**About this task:**
Keeping every word the same, give again only the lines from the one with "Where should I click to: Click" through the end of the data, both included, and leave every picture out.

**Information supplied:**
──────
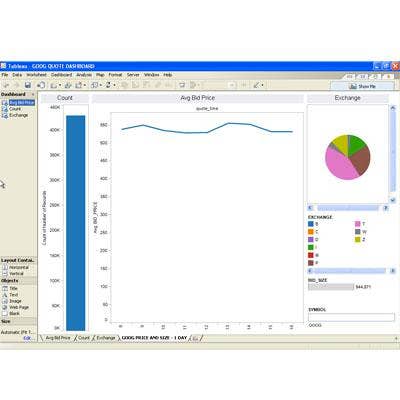Select the Image object

tap(12, 301)
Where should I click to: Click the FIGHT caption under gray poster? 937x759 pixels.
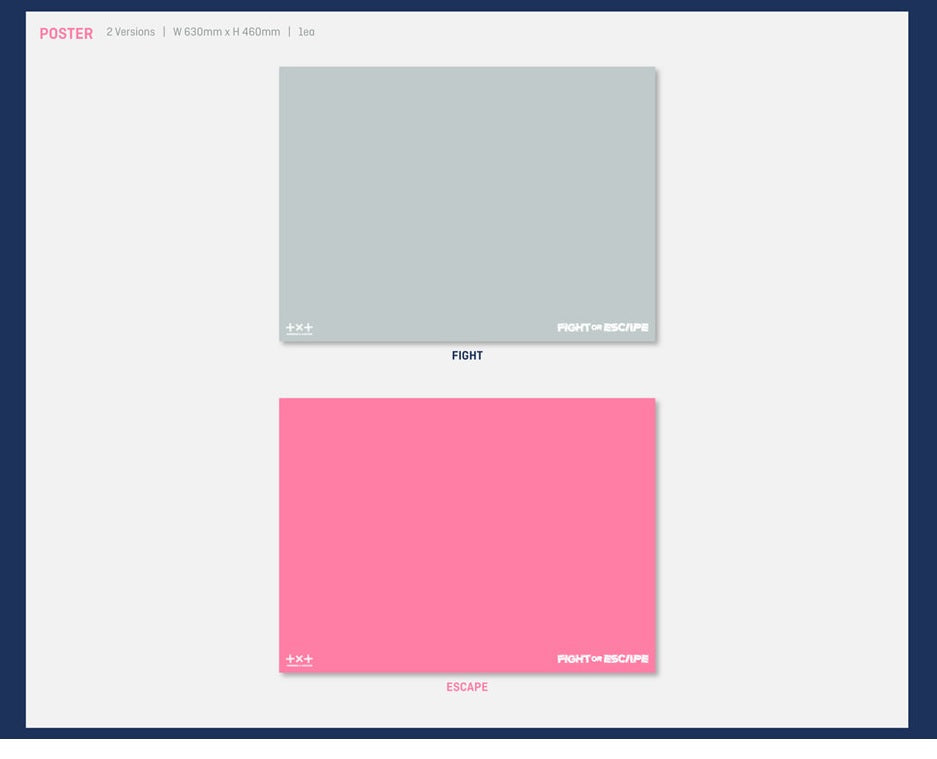pos(467,356)
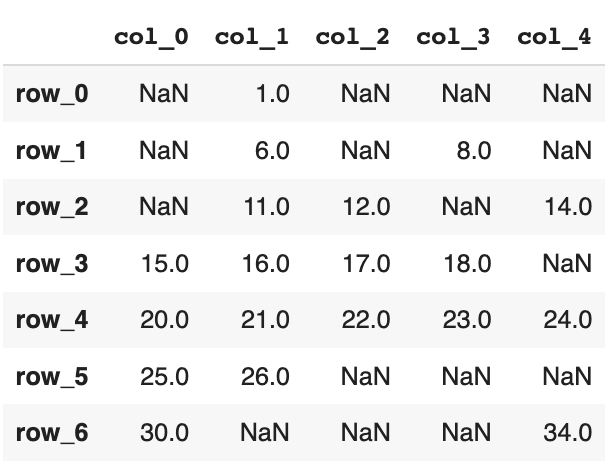The height and width of the screenshot is (472, 616).
Task: Click the cell containing 1.0
Action: pos(272,94)
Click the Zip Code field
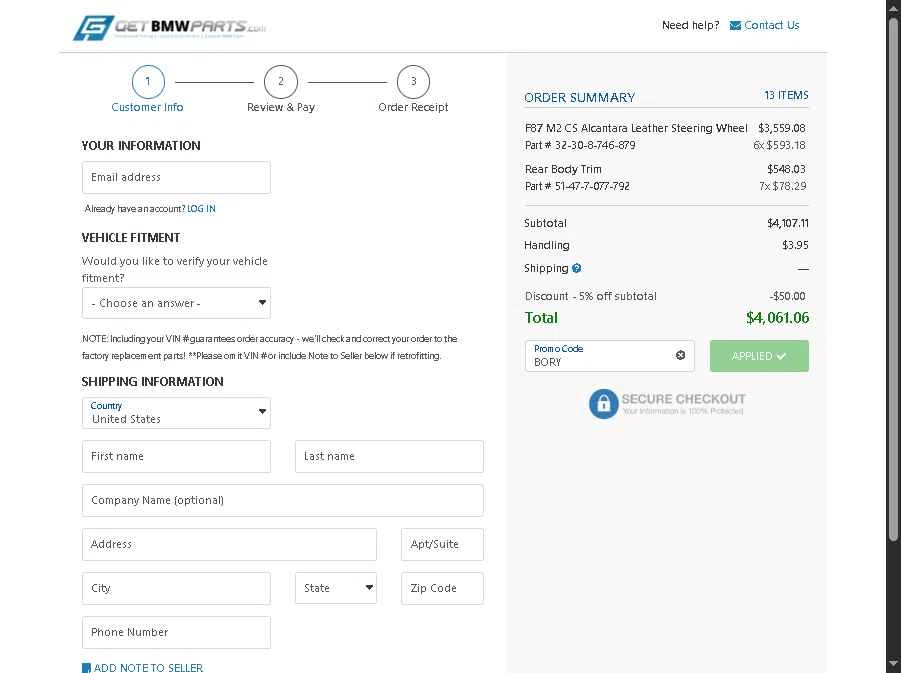 [x=442, y=588]
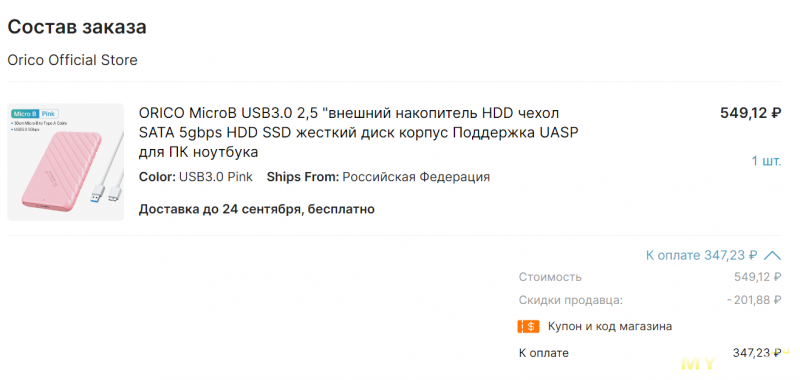
Task: Collapse the payment summary chevron arrow
Action: 772,255
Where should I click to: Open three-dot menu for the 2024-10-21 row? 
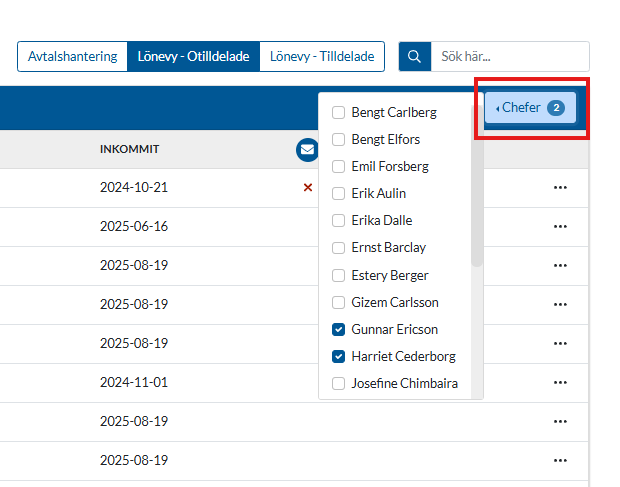(x=560, y=187)
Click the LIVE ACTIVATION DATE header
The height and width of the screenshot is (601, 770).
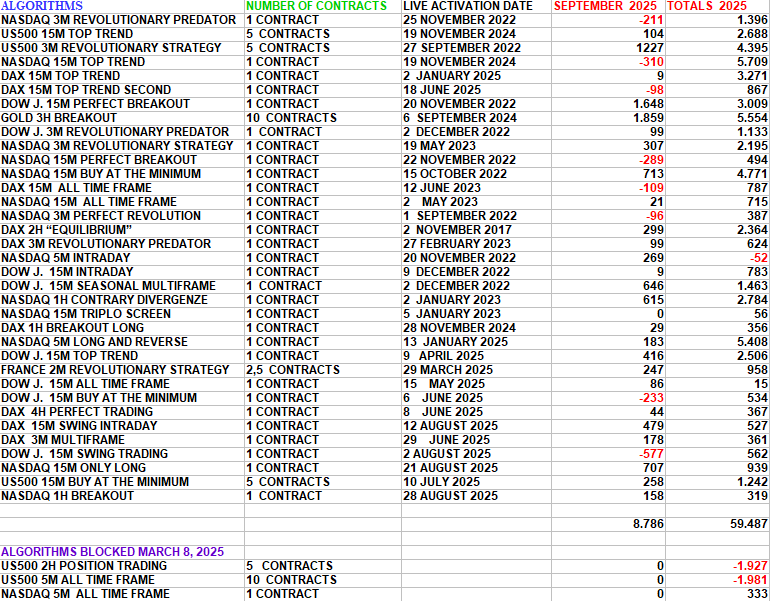click(468, 6)
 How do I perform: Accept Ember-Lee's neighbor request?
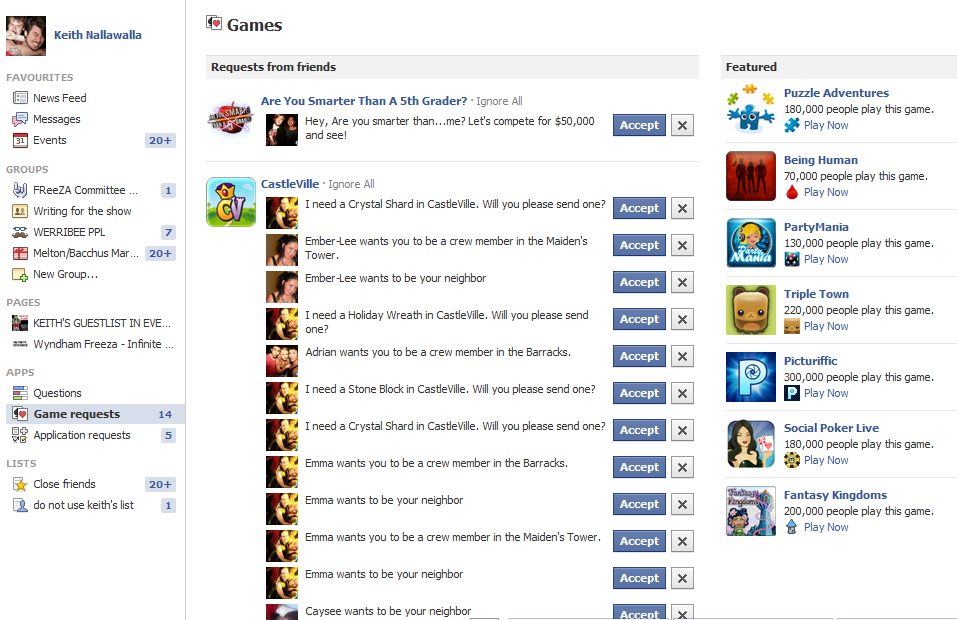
──────
**Your solution:**
Where should I click to: Click the FIGHT caption under gray poster? 937x759 pixels.
pos(467,356)
The height and width of the screenshot is (472, 616).
Task: Click the cell containing 1.0
Action: pos(272,94)
Click the Zip Code field
 [x=442, y=588]
Task: Collapse the payment summary chevron arrow
Action: 772,255
Where should I click to: Open three-dot menu for the 2024-10-21 row? 
(x=560, y=187)
Click the LIVE ACTIVATION DATE header
The height and width of the screenshot is (601, 770).
click(468, 6)
 How do I perform: Accept Ember-Lee's neighbor request?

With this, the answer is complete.